Heavily Broken (oui j’ai honte)
Je suis sortie de la salle de cinéma tellement le film était mauvais, et ça faisait très longtemps que ça ne m’était pas arrivé. Une conne et son mari commentaient toutes les blagues pourries les unes après les autres, après nous avoir fait patienter comme il le faut à la caisse, puisque madame faisait un chèque (d’ailleurs qu’est-ce qu’on peut bien écrire sur un chèque pendant cinq minutes ? Soit y’en a des nouveaux où tu peux ajouter un petit mot pour ton banquier, du style « vous inquiétez pas, j’attends un virement dans quelques jours », soit faut vraiment qu’elle change de signature).
J’ai gagné à la loterie aujourd’hui aussi, un prix qui m’était déjà revenu par le passé, qu’on souhaite jamais ravoir, un peu encombrant le truc, mais bon, quand on gagne, qu’est ce qu’on peut dire ? Alors j’ai pris mon ticket, et je suis allé bien sagement chercher ce qui me revenait vite après être sortie. And the winner is…

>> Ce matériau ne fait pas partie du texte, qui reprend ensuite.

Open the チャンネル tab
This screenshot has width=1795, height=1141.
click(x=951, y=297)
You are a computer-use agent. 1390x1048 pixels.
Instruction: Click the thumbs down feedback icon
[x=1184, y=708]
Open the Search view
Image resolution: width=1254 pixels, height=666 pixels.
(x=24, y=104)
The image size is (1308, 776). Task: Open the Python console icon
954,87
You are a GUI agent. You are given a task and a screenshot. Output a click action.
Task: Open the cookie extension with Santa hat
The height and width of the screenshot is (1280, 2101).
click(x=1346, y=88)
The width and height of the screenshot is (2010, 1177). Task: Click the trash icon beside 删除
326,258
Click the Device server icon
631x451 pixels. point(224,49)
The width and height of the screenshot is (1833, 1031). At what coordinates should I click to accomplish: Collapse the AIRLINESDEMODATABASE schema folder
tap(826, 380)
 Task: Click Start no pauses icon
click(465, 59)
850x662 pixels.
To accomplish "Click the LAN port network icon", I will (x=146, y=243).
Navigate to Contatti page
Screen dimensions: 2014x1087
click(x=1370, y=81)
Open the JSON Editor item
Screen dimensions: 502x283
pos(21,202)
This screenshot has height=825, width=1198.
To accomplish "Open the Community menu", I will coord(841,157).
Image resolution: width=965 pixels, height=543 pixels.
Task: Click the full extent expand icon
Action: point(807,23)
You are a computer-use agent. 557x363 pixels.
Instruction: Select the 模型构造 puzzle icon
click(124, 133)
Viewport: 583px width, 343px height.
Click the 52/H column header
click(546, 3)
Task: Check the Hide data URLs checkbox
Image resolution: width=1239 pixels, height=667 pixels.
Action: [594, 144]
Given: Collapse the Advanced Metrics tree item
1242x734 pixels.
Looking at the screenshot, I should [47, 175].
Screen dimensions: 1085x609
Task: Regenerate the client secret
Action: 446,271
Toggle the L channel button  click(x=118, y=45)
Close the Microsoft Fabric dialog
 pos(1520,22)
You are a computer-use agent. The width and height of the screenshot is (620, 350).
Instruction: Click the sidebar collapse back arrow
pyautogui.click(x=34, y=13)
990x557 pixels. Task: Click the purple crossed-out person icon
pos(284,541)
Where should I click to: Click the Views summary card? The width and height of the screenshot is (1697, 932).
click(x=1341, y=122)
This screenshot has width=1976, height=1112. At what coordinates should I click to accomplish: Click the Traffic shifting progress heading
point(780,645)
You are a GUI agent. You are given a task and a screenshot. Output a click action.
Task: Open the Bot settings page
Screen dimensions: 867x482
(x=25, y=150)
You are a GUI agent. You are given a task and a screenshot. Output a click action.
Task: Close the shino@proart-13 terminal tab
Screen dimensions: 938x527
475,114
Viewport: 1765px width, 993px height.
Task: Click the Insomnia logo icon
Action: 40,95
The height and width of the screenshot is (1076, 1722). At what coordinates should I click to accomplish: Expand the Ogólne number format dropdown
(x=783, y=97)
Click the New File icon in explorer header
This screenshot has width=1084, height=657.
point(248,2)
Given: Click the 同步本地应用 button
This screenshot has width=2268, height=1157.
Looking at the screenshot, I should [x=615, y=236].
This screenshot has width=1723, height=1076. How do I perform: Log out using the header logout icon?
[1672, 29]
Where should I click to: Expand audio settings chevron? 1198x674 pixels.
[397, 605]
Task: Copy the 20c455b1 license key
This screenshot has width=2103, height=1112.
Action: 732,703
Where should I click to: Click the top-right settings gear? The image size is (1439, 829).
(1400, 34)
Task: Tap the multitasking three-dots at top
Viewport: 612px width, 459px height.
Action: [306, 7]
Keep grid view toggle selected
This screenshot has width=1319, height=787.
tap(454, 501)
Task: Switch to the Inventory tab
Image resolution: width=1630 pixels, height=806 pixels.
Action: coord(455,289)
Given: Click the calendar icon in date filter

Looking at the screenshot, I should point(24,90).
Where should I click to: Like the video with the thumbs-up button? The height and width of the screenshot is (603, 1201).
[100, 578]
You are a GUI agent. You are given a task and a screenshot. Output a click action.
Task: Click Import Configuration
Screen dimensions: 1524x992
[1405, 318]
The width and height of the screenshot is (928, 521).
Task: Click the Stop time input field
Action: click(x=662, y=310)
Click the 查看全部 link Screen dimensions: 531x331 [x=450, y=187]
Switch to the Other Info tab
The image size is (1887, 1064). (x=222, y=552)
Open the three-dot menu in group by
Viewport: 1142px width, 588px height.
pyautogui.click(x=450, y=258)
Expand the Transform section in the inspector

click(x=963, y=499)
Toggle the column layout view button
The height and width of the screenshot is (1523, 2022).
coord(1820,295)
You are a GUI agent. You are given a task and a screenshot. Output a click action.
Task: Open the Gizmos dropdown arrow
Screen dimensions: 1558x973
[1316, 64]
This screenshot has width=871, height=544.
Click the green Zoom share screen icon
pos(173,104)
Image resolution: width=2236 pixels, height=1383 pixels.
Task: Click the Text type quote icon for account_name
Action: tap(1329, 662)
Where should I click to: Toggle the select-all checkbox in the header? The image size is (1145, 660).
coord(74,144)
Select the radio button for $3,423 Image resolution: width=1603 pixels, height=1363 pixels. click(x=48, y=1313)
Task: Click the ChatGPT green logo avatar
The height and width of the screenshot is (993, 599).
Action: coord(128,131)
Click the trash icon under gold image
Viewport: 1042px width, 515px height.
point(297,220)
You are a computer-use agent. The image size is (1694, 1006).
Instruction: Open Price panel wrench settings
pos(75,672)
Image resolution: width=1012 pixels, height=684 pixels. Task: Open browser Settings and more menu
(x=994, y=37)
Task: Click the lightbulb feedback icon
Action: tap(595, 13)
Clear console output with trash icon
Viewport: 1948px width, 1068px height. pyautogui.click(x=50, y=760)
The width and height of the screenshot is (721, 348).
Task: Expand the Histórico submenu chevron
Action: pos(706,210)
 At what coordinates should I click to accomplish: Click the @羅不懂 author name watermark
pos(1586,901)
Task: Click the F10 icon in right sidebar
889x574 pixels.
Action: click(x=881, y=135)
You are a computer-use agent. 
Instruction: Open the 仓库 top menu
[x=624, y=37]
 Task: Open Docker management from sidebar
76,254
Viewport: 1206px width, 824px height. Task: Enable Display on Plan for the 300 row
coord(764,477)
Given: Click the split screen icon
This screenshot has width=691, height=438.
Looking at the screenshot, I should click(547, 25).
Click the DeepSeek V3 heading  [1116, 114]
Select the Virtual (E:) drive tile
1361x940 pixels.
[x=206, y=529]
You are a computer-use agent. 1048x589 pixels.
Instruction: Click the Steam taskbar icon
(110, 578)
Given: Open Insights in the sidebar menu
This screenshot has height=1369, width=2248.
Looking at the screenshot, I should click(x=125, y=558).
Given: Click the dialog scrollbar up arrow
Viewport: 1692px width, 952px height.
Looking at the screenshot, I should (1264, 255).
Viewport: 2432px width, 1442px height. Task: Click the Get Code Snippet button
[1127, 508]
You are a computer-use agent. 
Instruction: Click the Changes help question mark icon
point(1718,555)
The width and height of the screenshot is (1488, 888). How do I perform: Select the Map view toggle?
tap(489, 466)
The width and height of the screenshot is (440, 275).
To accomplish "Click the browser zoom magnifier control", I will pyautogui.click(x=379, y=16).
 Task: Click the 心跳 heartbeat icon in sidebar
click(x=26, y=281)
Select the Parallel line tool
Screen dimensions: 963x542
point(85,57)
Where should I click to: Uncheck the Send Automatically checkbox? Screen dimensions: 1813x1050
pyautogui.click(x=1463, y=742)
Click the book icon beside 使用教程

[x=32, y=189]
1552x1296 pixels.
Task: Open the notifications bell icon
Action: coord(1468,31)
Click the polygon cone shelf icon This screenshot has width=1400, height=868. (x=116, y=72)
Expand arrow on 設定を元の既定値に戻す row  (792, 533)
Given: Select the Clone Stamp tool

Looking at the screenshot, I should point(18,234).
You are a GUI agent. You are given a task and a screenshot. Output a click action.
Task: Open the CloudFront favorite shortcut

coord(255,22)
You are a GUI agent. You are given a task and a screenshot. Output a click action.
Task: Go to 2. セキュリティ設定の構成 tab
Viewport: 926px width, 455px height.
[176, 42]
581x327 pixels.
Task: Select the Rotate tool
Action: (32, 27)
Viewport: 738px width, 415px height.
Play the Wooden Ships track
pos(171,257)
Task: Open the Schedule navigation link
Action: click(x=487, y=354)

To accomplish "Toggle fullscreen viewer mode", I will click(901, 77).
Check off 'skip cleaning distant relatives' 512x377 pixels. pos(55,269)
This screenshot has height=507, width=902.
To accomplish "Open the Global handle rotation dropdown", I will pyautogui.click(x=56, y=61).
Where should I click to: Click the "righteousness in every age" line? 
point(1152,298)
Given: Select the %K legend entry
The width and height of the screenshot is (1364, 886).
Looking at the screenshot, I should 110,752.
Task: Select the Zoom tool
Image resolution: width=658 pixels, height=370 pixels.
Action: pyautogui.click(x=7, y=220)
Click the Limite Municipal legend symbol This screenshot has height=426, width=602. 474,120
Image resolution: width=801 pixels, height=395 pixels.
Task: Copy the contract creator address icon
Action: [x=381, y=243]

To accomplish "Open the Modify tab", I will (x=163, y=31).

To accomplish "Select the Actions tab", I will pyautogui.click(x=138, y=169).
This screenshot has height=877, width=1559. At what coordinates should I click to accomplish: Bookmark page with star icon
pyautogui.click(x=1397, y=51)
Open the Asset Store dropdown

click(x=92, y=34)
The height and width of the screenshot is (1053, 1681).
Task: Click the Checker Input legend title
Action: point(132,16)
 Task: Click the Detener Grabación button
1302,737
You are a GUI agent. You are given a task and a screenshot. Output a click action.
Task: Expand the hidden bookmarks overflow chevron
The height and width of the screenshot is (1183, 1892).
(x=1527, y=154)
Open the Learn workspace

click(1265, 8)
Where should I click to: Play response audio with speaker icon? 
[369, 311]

Le doute s’est immiscé sournoisement, je ne savais déjà pas trop avant, je ne sais plus du tout, mais je sais toujours précisément ce que je veux. En moins cryptique, j’ai toujours suivi les normes, je m’y suis pliée, ça faisait plaisir aux adultes, et je continue toujours. Le bac, la licence, le master. Le stage, si je m’en sors pas trop mal un de ces jours un poste quelque part, et si j’ai encore plus de chance dans les même conditions qu’en ce moment – c’est à dire arriver et partir avec la banane (ok c’est pas aussi rose tous les jours, mais quand même), parce que c’est quand même mortel de bosser là. Oui… mais après ? Je me demande si le choix du risque n’est pas celui qu’il faudrait faire – le risque organisé, forcément, puisque je serais incapable de lâcher priser à ce point, mais prendre un risque quand même. Se jeter dans le vide une fois, voir ce que ça fait. Sauf qu’on m’a prévenu : si je saute et que par malheur je me relève pas, ça sera de ma faute, parce qu’il faut faire gaffe, bordeline bla bla bla. Et après on te donne ton prix. Et tu retournes au bureau parce que tu sais qu’au fond, c’est ça, le bout des doigts encore douloureux après avoir furieusement plaqué deux accords sur ta guitare. On rechantera demain, on n’enchantera surement personne.
Au lieu de tergiverser je devrais m’en remettre à mon nouveau subterfuge – qu’au moins ça serve à quelque chose ces conneries.